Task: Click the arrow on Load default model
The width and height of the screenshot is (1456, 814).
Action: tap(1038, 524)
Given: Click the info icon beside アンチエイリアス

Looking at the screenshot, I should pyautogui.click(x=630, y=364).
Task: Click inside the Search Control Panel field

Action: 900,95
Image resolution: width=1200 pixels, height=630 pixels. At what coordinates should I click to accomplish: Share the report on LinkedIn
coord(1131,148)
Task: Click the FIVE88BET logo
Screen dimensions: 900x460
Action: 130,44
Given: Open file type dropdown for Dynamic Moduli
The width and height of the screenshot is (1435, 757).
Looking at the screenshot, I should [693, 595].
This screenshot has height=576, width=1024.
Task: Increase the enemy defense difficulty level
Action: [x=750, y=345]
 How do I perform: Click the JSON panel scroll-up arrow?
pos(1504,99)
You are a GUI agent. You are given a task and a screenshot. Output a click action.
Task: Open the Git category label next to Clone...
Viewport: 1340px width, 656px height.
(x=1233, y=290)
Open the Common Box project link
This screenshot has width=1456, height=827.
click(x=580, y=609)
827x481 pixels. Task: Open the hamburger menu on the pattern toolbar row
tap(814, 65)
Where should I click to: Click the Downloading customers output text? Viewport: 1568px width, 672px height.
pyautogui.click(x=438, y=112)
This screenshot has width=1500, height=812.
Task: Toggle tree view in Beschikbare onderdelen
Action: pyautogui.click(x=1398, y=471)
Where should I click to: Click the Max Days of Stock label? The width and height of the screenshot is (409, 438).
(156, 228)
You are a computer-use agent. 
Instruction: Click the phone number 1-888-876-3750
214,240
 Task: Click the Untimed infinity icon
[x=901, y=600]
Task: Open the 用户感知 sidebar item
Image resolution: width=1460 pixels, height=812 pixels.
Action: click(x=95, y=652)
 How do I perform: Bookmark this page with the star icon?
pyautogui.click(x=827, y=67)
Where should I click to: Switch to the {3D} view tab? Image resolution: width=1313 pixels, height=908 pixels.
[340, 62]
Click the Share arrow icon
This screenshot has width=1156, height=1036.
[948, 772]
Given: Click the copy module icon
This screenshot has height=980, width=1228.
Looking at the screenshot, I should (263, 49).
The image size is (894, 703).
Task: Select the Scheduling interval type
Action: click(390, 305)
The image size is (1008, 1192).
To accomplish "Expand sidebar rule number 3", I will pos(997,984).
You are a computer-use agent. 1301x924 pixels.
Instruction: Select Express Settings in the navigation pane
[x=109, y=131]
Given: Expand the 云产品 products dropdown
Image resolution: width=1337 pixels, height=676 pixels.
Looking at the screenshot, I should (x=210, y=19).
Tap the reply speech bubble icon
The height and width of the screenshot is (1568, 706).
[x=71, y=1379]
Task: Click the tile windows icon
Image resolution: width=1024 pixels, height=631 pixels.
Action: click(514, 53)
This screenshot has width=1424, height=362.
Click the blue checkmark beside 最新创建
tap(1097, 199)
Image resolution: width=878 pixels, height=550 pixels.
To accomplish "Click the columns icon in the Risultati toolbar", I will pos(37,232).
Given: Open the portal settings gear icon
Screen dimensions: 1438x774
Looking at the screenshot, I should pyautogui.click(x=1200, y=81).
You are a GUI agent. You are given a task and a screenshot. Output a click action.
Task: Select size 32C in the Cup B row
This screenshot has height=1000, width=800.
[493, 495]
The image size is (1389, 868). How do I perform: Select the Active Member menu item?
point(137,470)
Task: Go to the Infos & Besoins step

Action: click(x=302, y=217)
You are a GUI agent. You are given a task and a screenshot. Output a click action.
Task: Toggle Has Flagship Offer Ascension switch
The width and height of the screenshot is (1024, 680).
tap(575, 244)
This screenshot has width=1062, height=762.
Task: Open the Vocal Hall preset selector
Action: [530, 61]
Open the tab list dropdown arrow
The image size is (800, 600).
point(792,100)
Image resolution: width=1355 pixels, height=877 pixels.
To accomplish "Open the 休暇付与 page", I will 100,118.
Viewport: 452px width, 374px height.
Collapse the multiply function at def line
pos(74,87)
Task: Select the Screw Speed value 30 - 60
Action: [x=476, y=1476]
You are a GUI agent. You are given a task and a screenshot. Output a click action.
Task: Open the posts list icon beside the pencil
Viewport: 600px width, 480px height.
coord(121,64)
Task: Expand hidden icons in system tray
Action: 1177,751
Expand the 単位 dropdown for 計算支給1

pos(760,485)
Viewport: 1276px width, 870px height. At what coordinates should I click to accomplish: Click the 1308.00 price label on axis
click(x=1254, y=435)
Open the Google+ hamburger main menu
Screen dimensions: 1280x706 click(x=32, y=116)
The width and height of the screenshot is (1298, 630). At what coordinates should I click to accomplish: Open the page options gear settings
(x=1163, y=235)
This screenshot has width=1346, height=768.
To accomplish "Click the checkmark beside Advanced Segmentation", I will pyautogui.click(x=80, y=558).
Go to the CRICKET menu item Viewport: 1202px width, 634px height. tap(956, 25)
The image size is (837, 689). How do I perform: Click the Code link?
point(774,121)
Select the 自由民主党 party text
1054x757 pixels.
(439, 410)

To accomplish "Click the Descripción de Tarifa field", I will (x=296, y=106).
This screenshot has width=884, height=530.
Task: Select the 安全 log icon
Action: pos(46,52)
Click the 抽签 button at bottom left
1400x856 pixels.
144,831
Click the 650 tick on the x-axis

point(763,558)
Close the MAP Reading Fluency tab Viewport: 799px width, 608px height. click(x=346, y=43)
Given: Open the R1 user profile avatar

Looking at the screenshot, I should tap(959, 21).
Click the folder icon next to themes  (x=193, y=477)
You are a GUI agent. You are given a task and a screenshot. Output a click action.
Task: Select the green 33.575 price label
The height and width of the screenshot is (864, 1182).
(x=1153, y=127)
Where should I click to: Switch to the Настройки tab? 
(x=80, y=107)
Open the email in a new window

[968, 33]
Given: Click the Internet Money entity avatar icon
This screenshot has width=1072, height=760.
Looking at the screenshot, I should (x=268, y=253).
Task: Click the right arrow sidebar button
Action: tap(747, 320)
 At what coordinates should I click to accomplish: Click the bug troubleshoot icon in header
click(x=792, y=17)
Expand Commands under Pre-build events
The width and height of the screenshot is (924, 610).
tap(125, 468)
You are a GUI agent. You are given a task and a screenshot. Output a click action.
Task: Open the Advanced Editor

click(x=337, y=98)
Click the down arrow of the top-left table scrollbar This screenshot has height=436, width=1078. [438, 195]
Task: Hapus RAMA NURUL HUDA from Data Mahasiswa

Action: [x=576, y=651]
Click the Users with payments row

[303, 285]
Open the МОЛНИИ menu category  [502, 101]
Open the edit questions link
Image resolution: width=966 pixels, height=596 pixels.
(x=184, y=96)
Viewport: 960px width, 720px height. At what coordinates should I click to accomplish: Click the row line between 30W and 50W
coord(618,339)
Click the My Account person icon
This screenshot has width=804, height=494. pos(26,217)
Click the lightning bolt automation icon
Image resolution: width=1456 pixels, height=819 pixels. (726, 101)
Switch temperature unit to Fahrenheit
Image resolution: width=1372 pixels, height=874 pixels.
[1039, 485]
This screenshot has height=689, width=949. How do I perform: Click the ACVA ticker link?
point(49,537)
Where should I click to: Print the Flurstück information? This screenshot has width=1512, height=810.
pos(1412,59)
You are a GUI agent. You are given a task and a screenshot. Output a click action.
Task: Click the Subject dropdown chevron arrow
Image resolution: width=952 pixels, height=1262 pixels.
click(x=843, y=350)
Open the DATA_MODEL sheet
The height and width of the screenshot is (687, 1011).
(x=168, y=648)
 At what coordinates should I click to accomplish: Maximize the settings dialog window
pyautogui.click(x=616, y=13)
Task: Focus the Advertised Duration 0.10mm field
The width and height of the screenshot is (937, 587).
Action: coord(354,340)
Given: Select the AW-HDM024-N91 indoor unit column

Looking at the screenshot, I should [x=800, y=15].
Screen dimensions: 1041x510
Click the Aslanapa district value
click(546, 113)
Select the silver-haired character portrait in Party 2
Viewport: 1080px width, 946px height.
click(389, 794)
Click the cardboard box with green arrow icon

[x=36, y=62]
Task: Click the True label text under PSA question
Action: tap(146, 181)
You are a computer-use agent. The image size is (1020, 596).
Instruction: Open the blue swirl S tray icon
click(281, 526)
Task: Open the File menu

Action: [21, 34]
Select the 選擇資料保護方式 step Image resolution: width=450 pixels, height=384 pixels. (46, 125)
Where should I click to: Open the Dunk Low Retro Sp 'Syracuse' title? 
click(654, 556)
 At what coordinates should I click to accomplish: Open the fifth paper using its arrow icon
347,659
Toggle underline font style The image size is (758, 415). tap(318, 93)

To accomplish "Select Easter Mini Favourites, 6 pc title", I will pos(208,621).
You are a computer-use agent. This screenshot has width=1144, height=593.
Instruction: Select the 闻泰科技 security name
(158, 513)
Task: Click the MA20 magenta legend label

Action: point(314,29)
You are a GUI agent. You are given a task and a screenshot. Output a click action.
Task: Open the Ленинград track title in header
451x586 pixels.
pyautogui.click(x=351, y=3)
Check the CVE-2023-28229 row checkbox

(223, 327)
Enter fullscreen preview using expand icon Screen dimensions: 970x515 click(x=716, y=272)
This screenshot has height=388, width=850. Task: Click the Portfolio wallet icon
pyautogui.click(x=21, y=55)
______
# [DESCRIPTION OF THE TASK]
Above this task is a listing. Restate, word for word and with nothing added, the lines from the one with "You are a computer-use agent. The" through the one with "Enter fullscreen preview".

# [YOUR RESPONSE]
You are a computer-use agent. The image size is (1020, 596).
Instruction: Open the blue swirl S tray icon
click(281, 526)
Task: Open the File menu

Action: [21, 34]
Select the 選擇資料保護方式 step Image resolution: width=450 pixels, height=384 pixels. (46, 125)
Where should I click to: Open the Dunk Low Retro Sp 'Syracuse' title? 
click(654, 556)
 At what coordinates should I click to accomplish: Open the fifth paper using its arrow icon
347,659
Toggle underline font style The image size is (758, 415). tap(318, 93)

To accomplish "Select Easter Mini Favourites, 6 pc title", I will pos(208,621).
You are a computer-use agent. This screenshot has width=1144, height=593.
Instruction: Select the 闻泰科技 security name
(158, 513)
Task: Click the MA20 magenta legend label

Action: point(314,29)
You are a GUI agent. You are given a task and a screenshot. Output a click action.
Task: Open the Ленинград track title in header
451x586 pixels.
pyautogui.click(x=351, y=3)
Check the CVE-2023-28229 row checkbox

(223, 327)
Enter fullscreen preview using expand icon Screen dimensions: 970x515 click(x=716, y=272)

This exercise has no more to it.